Clinical data collection
Among 2671 samples, 366 samples (13.7%) were positive for TC. Among 884 samples tested with tcdB PCR, 161 (18.2%) were positive; 434 samples (16.2%) were positive for TC and/or tcdB PCR. After excluding 152 duplicated samples in the same episode, we reviewed the data of 282 patients in detail (Fig. 1). For these patients, we collected clinical data through chart review including demographic data and laboratory data including white cell count, serum creatinine, and albumin concentrations tested within 3 days of fecal sample collection. We obtained the baseline serum creatinine concentrations from tests performed more than 6 months before study entry.
The underlying diseases of these patients included malignancy (33.0%), respiratory disease (16.7%), acute infectious diseases (11.0%), cerebral- and cardio-vascular disease (11.0%), surgical disorder (5.3%), and neurologic disease (5.3%). Of the patients, 67.7% had undergone antibiotic therapy and most (95.7%) were treated with metronidazole for CDI. The clinical spectrum was categorized as category I (toxigenic C. difficile positive without clinical CDI criteria, < 3 unformed stools in 24 h), mild CDI (≥ 3 unformed stools in 24 h and WBC count less than 15 × 109 cells/L, and serum creatinine less than 1.5 times the premorbid level, category II), and severe CDI (≥ 3 unformed stools in 24 h and WBC count of at least 15 × 109 cells/L or serum creatinine levels at least 1.5 times the premorbid level, category III). CDI-related complications included radiologically confirmed toxic megacolon status or hypovolemic shock with low blood pressure [2, 4]. Patients with laxative use in 48 h before sample collection were excluded from category II and III [13]. The duration of hospitalization and the 30-day all-cause mortalities were assessed as the clinical outcomes. The tcdB PCR-positive patients were divided as high C t and low C t based on the median C t value (C t, 27.1). Clinical characteristics were compared between these groups.
Statistical analysis
The difference between the continuous variables was analyzed using the Student’s t test or Mann–Whitney U test, and that between categorical variables was analyzed using the Chi-square test, Fisher’s exact test, McNemar test, or the Cochran–Armitage test for trends. The Kruskal–Wallis test and one-way analysis of variance (ANOVA) followed by the Games–Howel’s post hoc test was used to assess the differences between groups. The C t values of tcdB PCR for estimating toxin EIA positivity were assessed using receiver-operating characteristic (ROC) curves and the area under the curves (AUC). Statistical analysis was performed using MedCalc Statistical Software (version 15.8, MedCalc Software, Mariakerke, Belgium) and IBM SPSS Statistics 22.0 (IBM Corporation, Armonk, NY, USA). P values less than 0.05 were considered statistically significant.
Results
Among 282 patients positive for TC and/or tcdB PCR, 119, 99, and 64 patients were category I, II, and III, respectively. The results of toxin EIA and tcdB PCR in each clinical category are described in supplemental Table 1. The median C t values of tcdB PCR and toxin positivity were not significantly correlated with clinical spectrum of CDI (27.5, 28.2, and 26.1 for tcdB PCR and 55.0, 56.6, and 60.9% for toxin EIA positivity in category I, II, and III, respectively, P > 0.05). There were significant differences in age between category II and III (61.5 vs. 67.9 years old, P = 0.0186). Comparison of clinical characteristics between groups based on results of the toxin EIA and tcdB PCR in patients with TC and/or tcdB PCR positivity is described in supplemental Table 2. Age and WBC count were significantly different between groups based on toxin EIA results (mean age, 60.7 vs. 68.0 years old, P = 0.0016 and mean WBC count, 8.7 vs. 11.3 109/L, P < 0.0001, respectively).

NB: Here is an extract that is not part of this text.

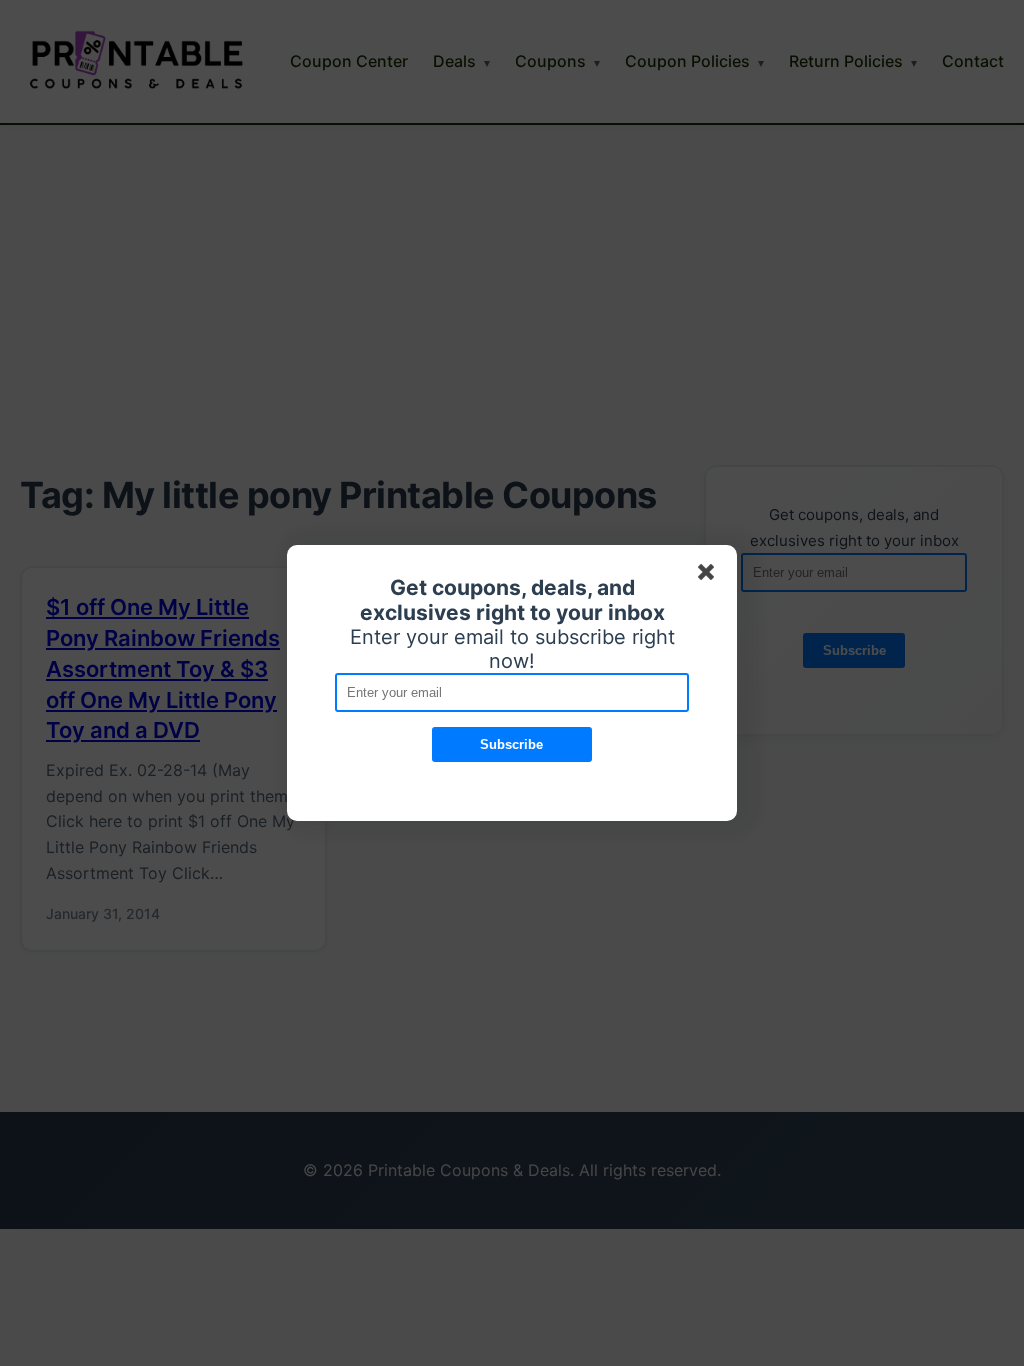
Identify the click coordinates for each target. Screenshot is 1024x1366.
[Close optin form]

The distribution of tcdB PCR C t value between groups divided by toxin EIA results is presented in Fig. 2. There were significant differences in the tcdB C t values between toxin EIA-positive and -negative groups (P < 0.001). The optimal cutoff for the tcdB C t value for predicting toxin EIA positivity was established by the ROC curve analysis. The optimal tcdB C t cutoff was 26.3 with 79.3% (95% CI 65.9–89.2) sensitivity, and 83.6% (95% CI 71.2–92.2) specificity with high AUC (0.848, 95% CI 0.767–0.910) (Fig. 3). Among the 180 healthy individuals tested, 8 (4.4%) were positive for toxin EIA and/or tcdB PCR. The median C t value of the tcdB PCR-positive healthy group was 32.9 (IQR 30.1–35.2), which was significantly higher than category I, II, and III (C t, 27.5, 28.2, and 26.1; P, 0.0032, 0.0171, and 0.0004, respectively).
Discussion
In this study, we divided the toxigenic C. difficile-positive patients to category I, II, and III adopting the classical clinical criteria. The median C t values of tcdB PCR and rates of toxin positivity were not significantly correlated with clinical spectrum of CDI (27.5, 28.2, and 26.1 for tcdB PCR and 55.0, 56.6, and 60.9% for toxin EIA positivity in category I, II, and III, respectively, P > 0.05). Clinical criteria were based on laboratory test and the number of diarrhoeal stools in the medical chart. It can be influenced by the accuracy of medical chart records and there are many factors including drugs, other infections, or host factors that make correct categorization difficult. No reliable laboratory tests accurately distinguish CDI from C. difficile colonization and there is also no definite clinical difference between true CDI and non-CDI-related symptoms [9, 14, 15]. Moreover, a very high proportion of laxative therapy in patients diagnosed with CDI has been reported, making clinical criteria based on diarrhoeal stools impractical [7, 13, 16]. We can expect considerable overlap between category I and category II. However, the median C t value of the tcdB PCR in toxigenic C. difficile-positive healthy individuals was 32.9, which was significantly higher than those of category I, II, and III. These data suggest significant lower tcdB gene load in asymptomatic colonization. We included only 8 toxigenic C. difficile-positive individuals among 180 screened subjects. Further study including sufficient number of toxigenic C. difficile-positive healthy individuals would be valuable to assess C t value for differentiation between colonization and significant CDI.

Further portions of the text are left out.